Over the last fortnight I have been to three doctor’s visits at different practices. In each case I was required to recite my (complex) medical history to a nurse before confirming the data with a provider.

Being a mathematical type I timed each incident.

  • Nurse and Doctor one took fifteen minutes.
  • Assistant and Doctor two took eight minutes.
  • Nurse and Doctor three took twenty minutes.

That’s an average of fourteen and a third minutes. In each case my medications list had changed by one new drug, and there was a small amount of information that I had to update the clinical team about.

For those that are interested, approximately forty percent of the time was allocated to the physician and sixty percent to the one or more med techs or nurses who took the preliminary list.

A sample size of three, and a patient with complex conditions is certainly not statistically significant, but I’m still amazed at what percentage of my appointment was spent reconciling base data that my physicians probably should have communicated to each other prior to my arrival.

In theory my time spent in these activities could have been reduced by my use of a personal health record (PHR), but this didn’t appear to be the case. To make the staff’s lives easier I had thoughtfully brought my cell phone and pulled up the CareSync care summary screen which I keep up to date after every appointment.

I think the extra information made the process slower. I suspect they’d have been happy with “yes, everything is the same except for the new med”, but they got the full state of things and they had to check it all.

It’s a good thing they did. Every single provider had at least one error in their system relating to drug, dose or administration time — even though they had typed the same data in using my phone’s care summary screen not two weeks before. I had not changed any other med and am certain the error was not on my part.

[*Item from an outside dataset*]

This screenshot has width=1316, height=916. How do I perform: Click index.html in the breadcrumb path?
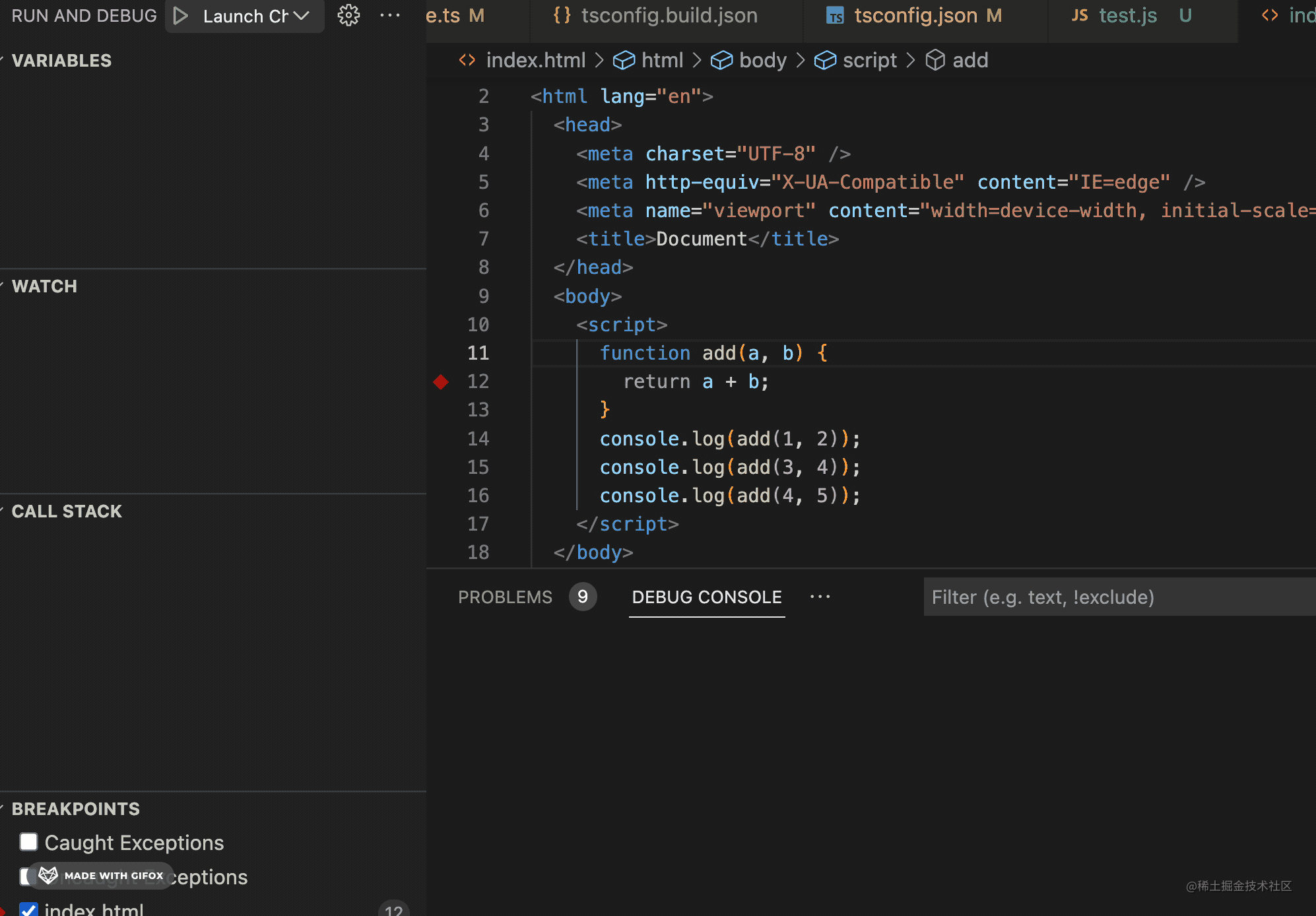[x=535, y=61]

I guess I’m happy that they found the errors that had been so studiously made on the last visit. Quality is better than speed after all, and with some of my meds incorrect dosage could easily have me visiting the ED or worse. But surely three different offices can’t all make different errors at each visit?

Apparently they can.

What would be ideal is if my doctor’s had spoken to each other about the case changes, or at least had the ability to accept an updated summary from the one person who actually manages their own continuity of care — me. Of course, in today’s meaningful use world not one of them can do anything useful with that data. It’s considered patient contributed and lumped in with the number of steps I collect on my iPhone each day.

021015_CS_Careplan_header

My PHR does allow me to fax or send my care summary in via direct to each Dr’s office in turn, but they have no internal workflow to deal with the inbound data so there’s little point in doing so. The data would just get lost in the shuffle, or worse yet be left out on a desk for all to see while they worked out what to do with it.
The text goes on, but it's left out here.